WHAT THE TASK ASKS: Can the lines below, from the one that holds "This screenshot has" to the very end, be echoed exactly, with both ends included and no pictures?

Screenshot grounding data:
────────────────
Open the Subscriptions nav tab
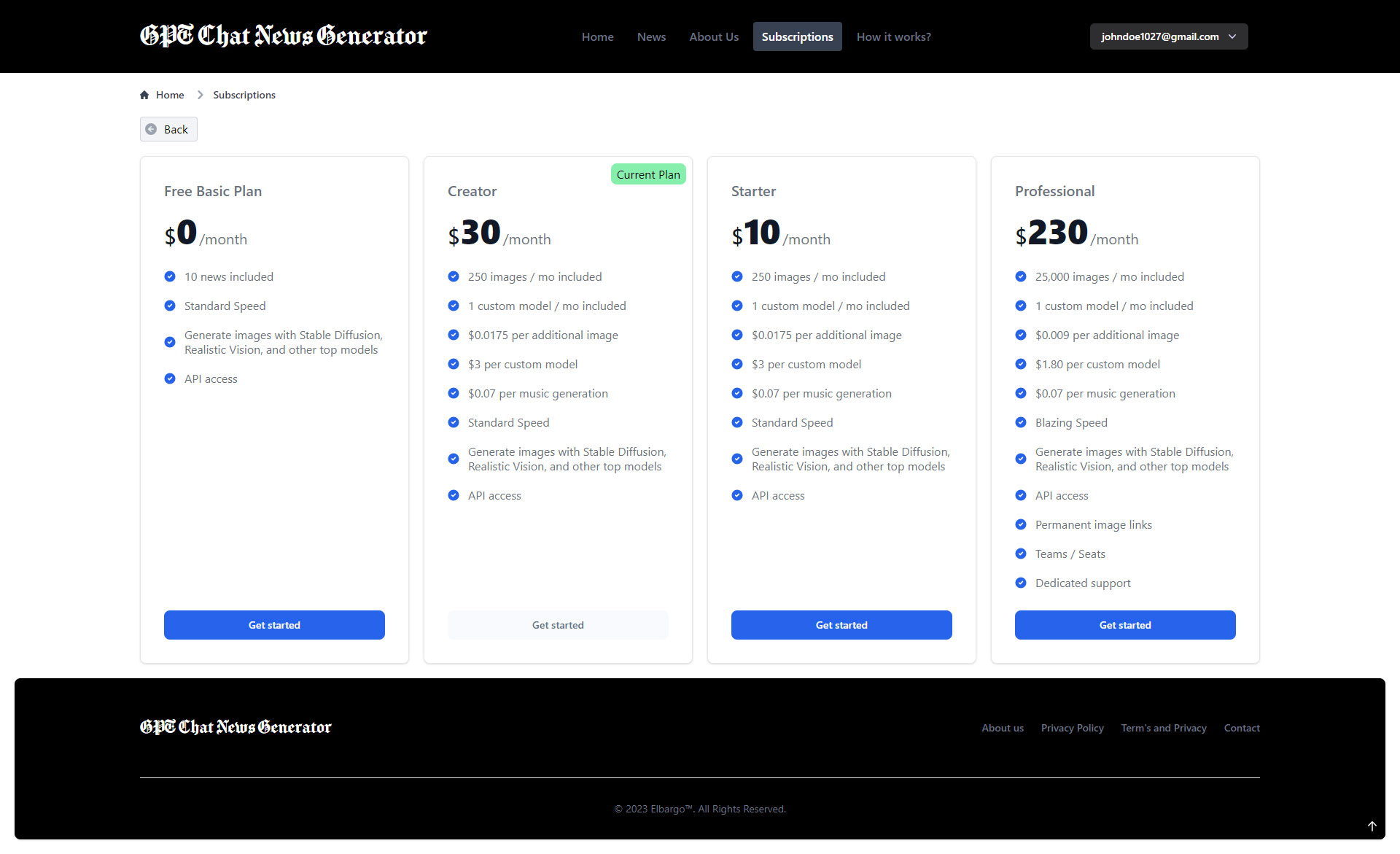Screen dimensions: 1400x854 (797, 36)
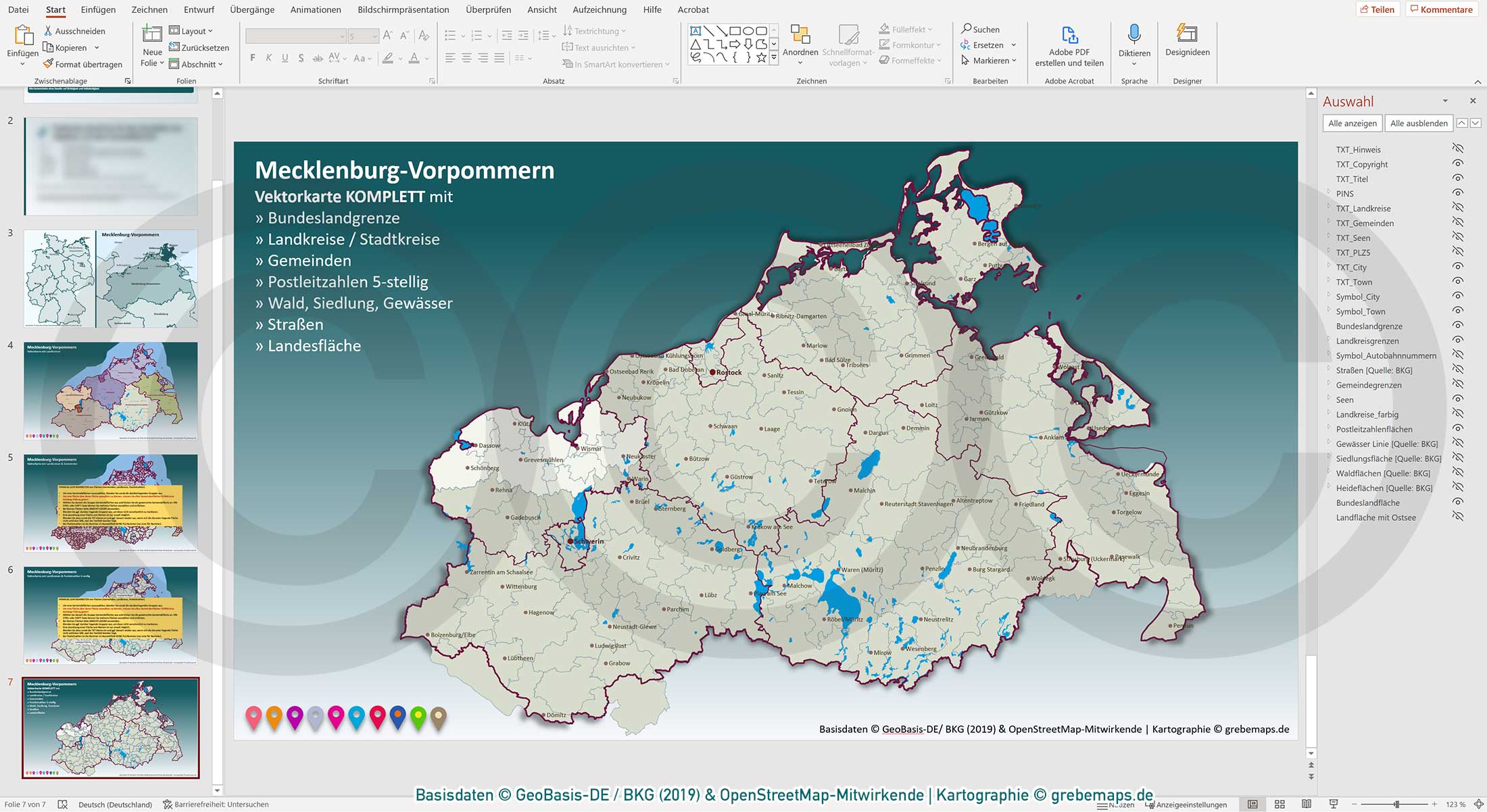
Task: Click the Format übertragen painter icon
Action: click(x=47, y=64)
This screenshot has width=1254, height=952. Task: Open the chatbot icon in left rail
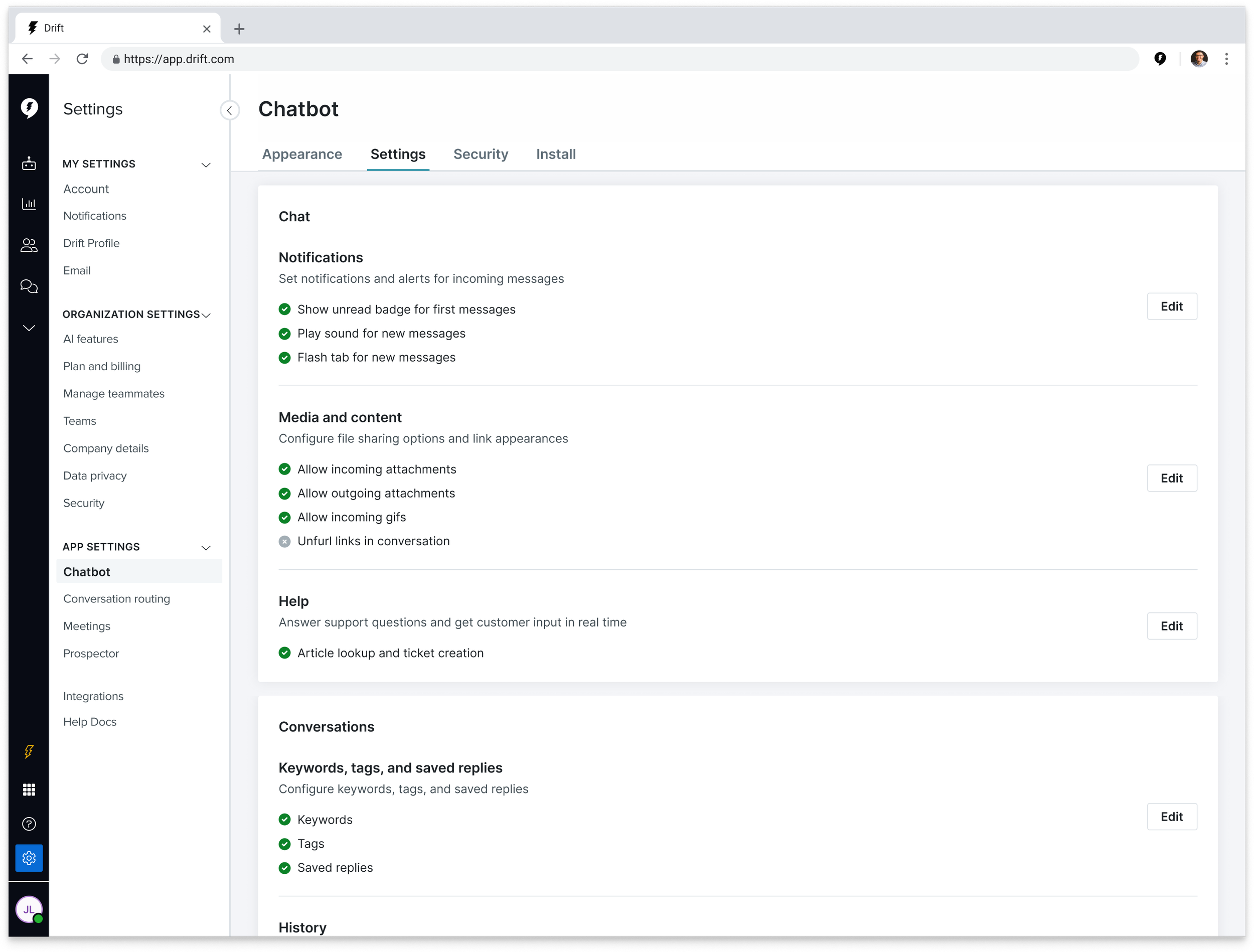point(29,164)
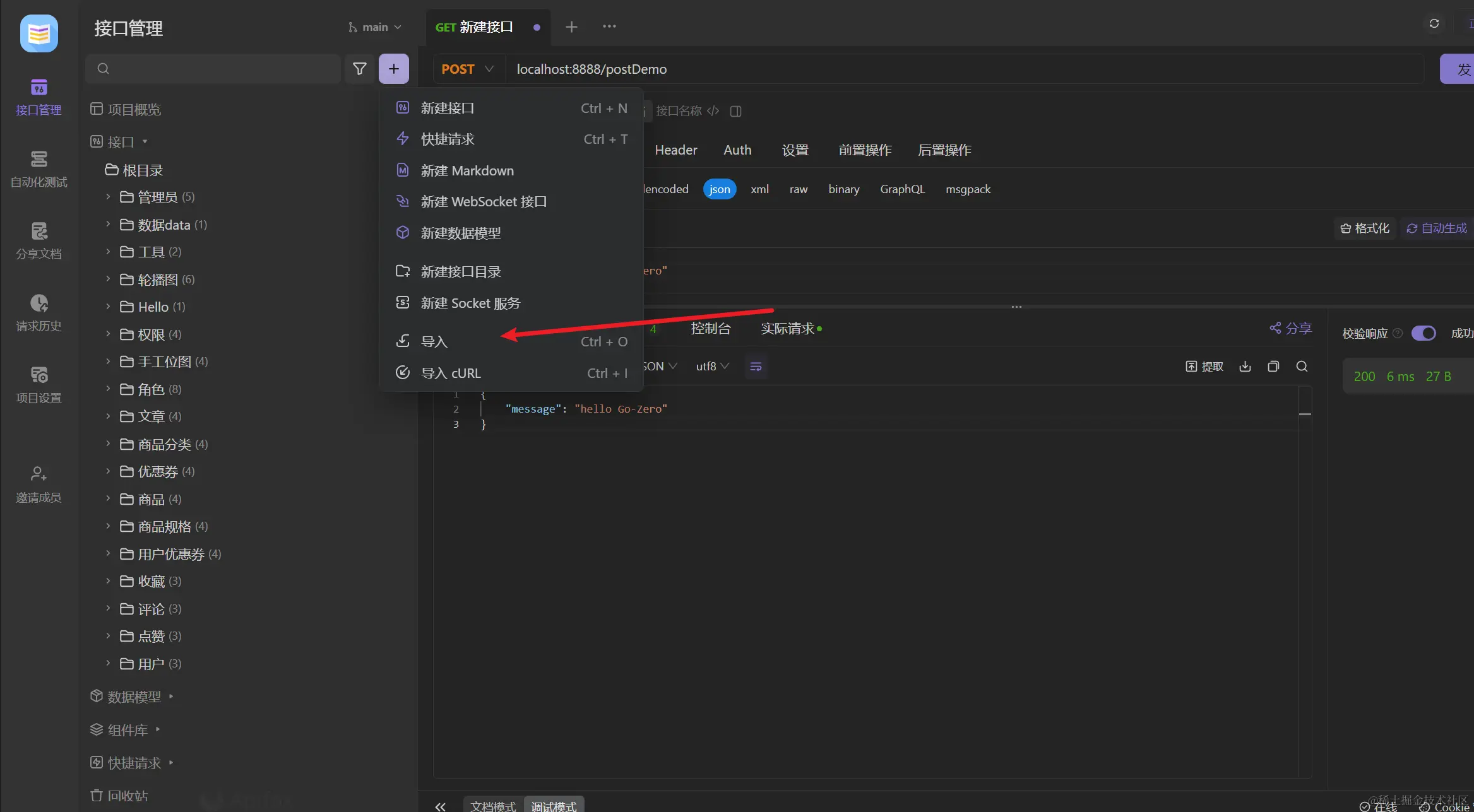The height and width of the screenshot is (812, 1474).
Task: Click the 格式化 button
Action: coord(1365,228)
────────────────
COMPLETED EXERCISE:
This screenshot has width=1254, height=952. Task: Open the chatbot icon in left rail
point(29,164)
The height and width of the screenshot is (812, 1474).
Task: Click the 格式化 button
Action: coord(1365,228)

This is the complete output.